At the beginning of the 1930s, BVD was purchased by the Atlas Underwear company of Piqua, Ohio. During the Great Depression, they were successful in manufacturing swimsuits for men, women and children. They patented their own fabric, Sea Satin, a rayon woven satin backed with latex for stretch. They also used knits of cotton, wool and rayon, and cellophane. Their swimsuits featured in major fashion magazines and high-fashion stores. Styles included form-fitting maillots as well as full-skirted swimsuits. They offered suits for men with detachable tops. In 1929, Olympic swimmer Johnny Weissmuller, who went on to become the most famous Tarzan in motion pictures, was hired as a model and representative. He was featured at swim shows throughout the country wearing the BVD brand of swimsuits, handing out leaflets and giving autographs.

In 1951, the brand was purchased by Superior Mills.

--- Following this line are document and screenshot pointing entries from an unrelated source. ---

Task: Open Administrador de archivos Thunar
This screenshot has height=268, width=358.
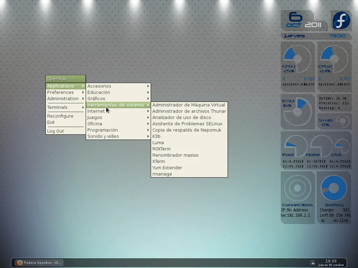Action: [189, 111]
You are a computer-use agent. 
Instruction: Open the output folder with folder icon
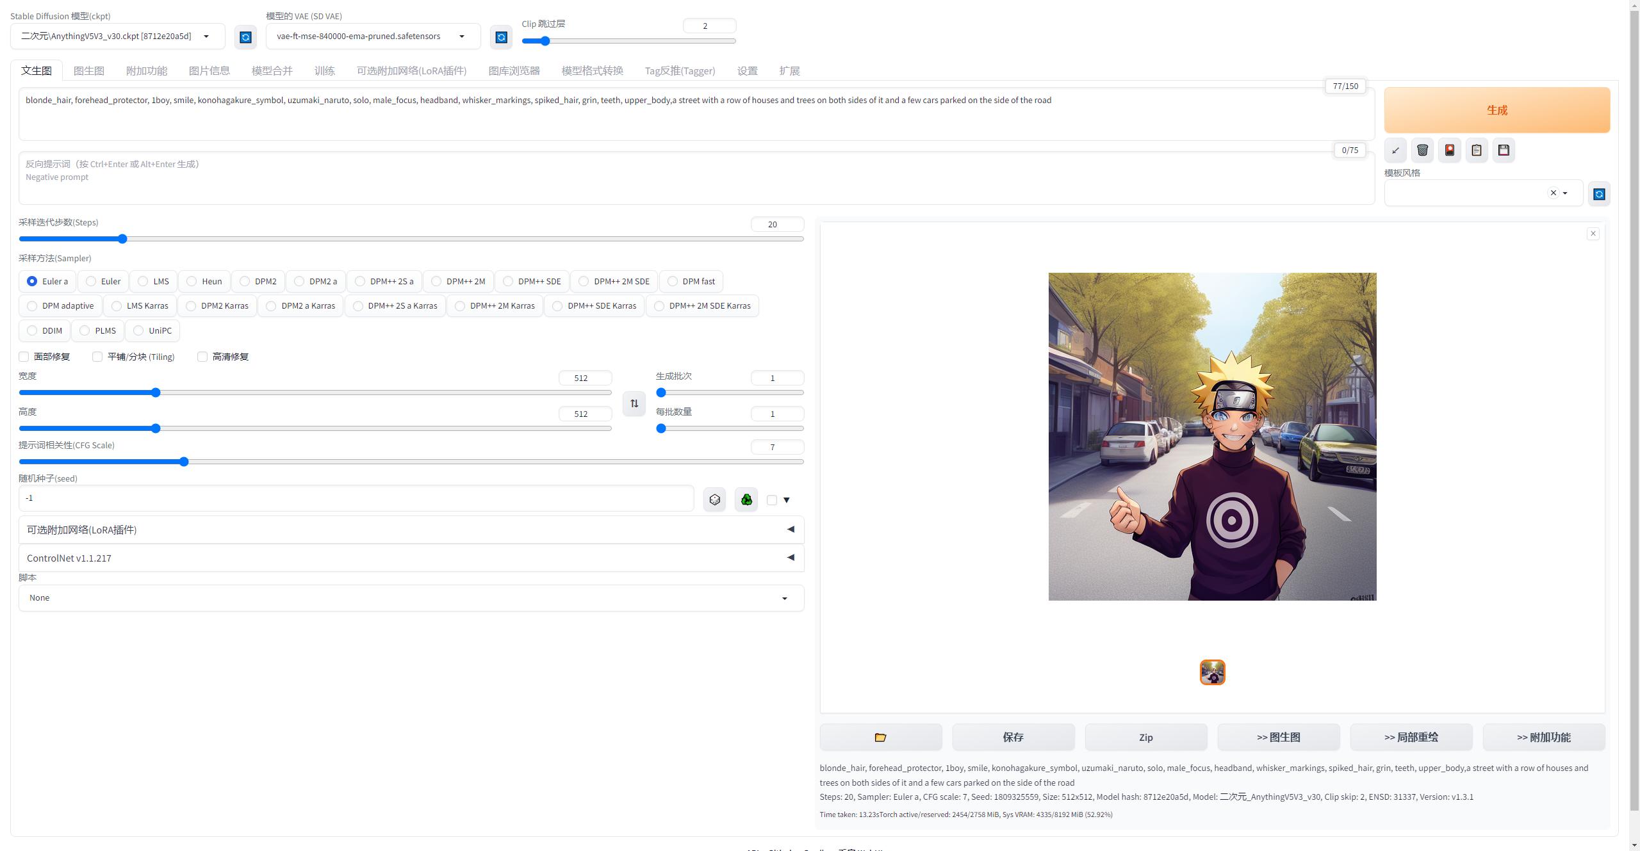[x=880, y=738]
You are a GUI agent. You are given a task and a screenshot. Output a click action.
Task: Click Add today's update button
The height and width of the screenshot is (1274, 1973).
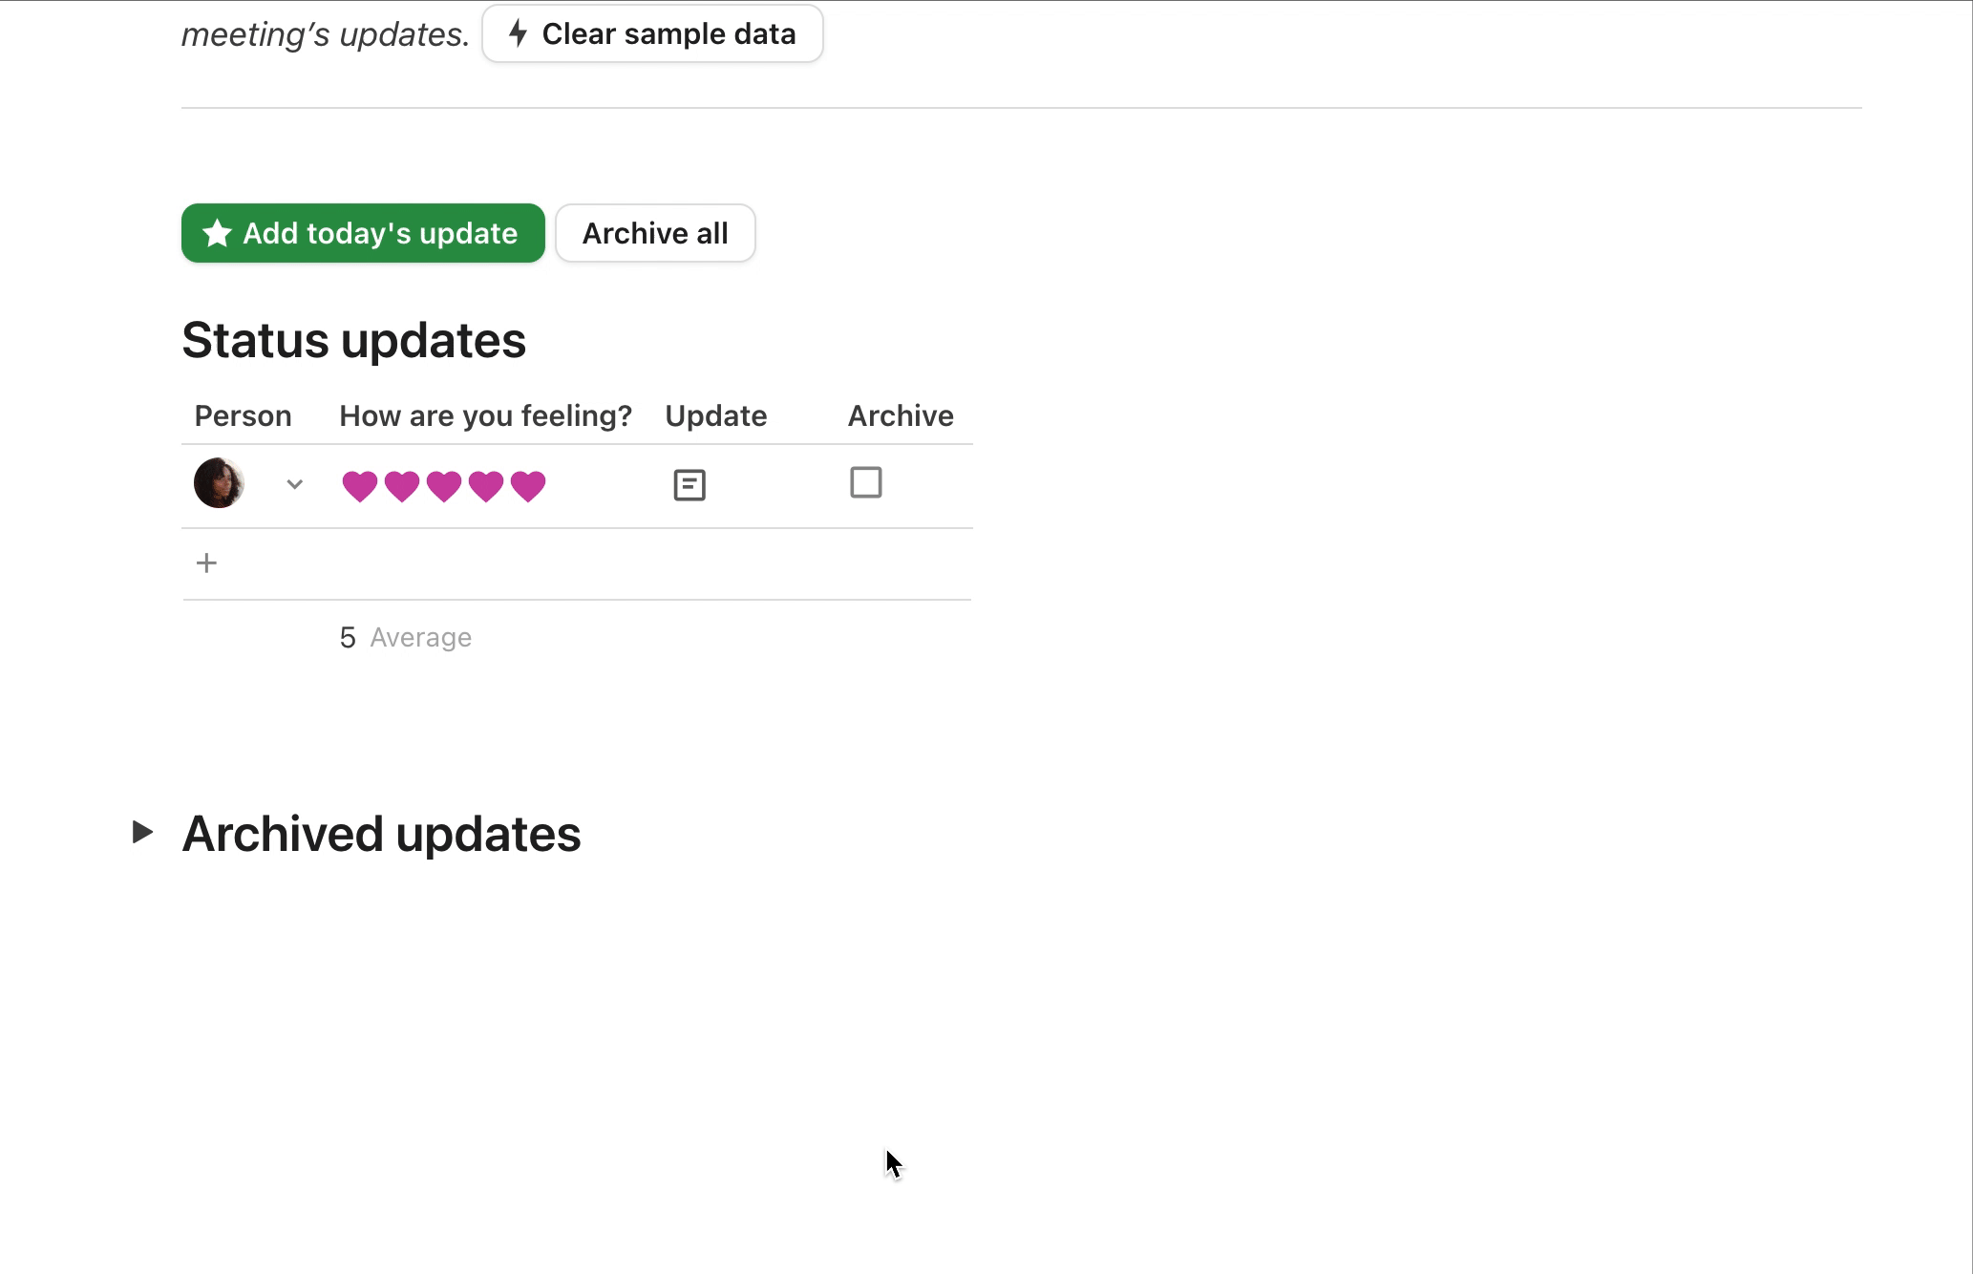pyautogui.click(x=362, y=233)
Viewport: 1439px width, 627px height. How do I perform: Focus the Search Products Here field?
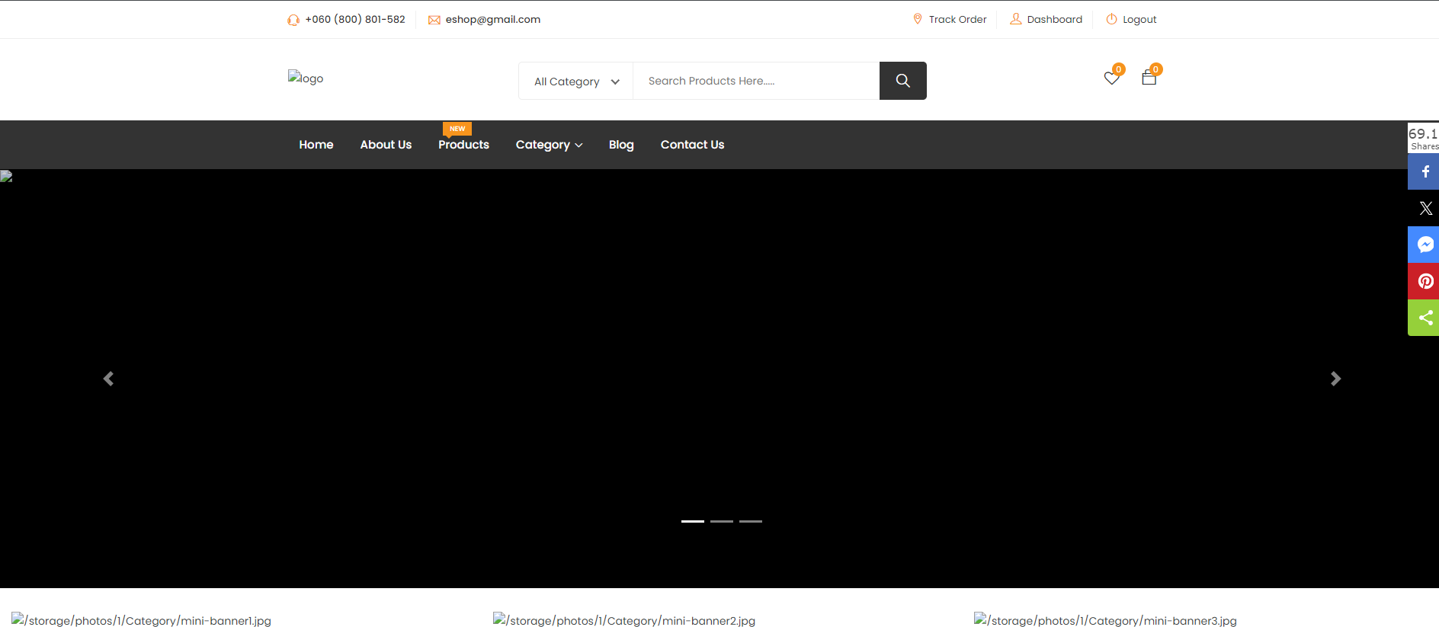pos(755,81)
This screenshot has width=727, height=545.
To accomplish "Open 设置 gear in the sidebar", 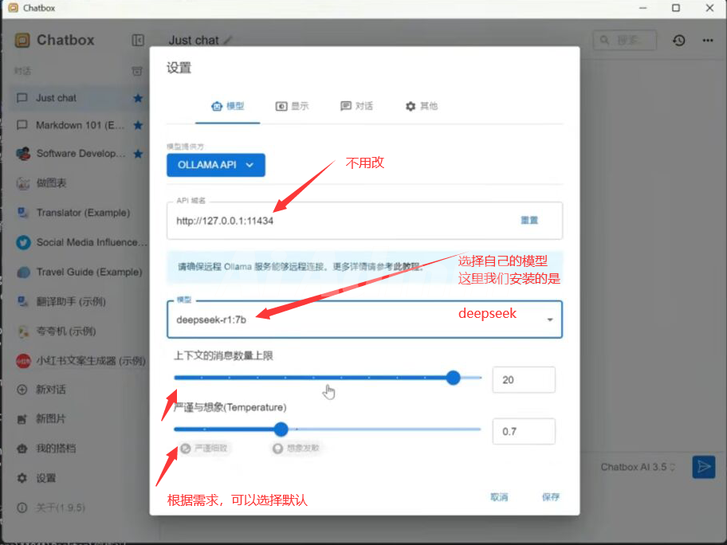I will (22, 478).
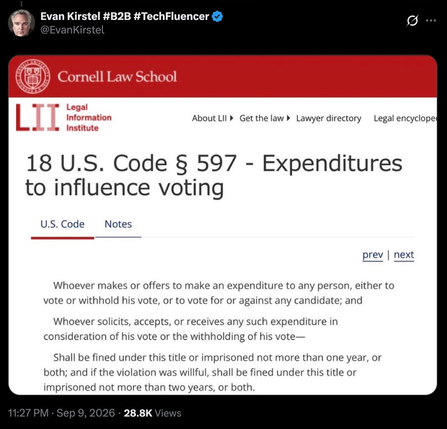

BVD was first to start packaging underwear in plastic bags for the mass market. In the 1960s and 1970s, they started introducing sportops, a pocket T-shirt, and fashionable underwear made of nylon. In 1976, BVD was purchased by Fruit of the Loom. The company filed for bankruptcy in 1999 and was purchased by Berkshire Hathaway in 2001.

==In other languages==
In certain dialects of Spanish, the term bibidí, pronounced like the English initials, is an eponym for a man's sleeveless underwear T-shirt.